Put these lines into a JSON list of strings, with each line as its own string and any blank lines left out.

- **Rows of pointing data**
======

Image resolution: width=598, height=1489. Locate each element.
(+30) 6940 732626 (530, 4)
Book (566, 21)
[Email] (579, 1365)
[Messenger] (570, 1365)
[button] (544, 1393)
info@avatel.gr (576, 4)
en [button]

======

- **Problem solution**
[
  "Image resolution: width=598, height=1489. Locate each element.",
  "(+30) 6940 732626 (530, 4)",
  "Book (566, 21)",
  "[Email] (579, 1365)",
  "[Messenger] (570, 1365)",
  "[button] (544, 1393)",
  "info@avatel.gr (576, 4)",
  "en [button]"
]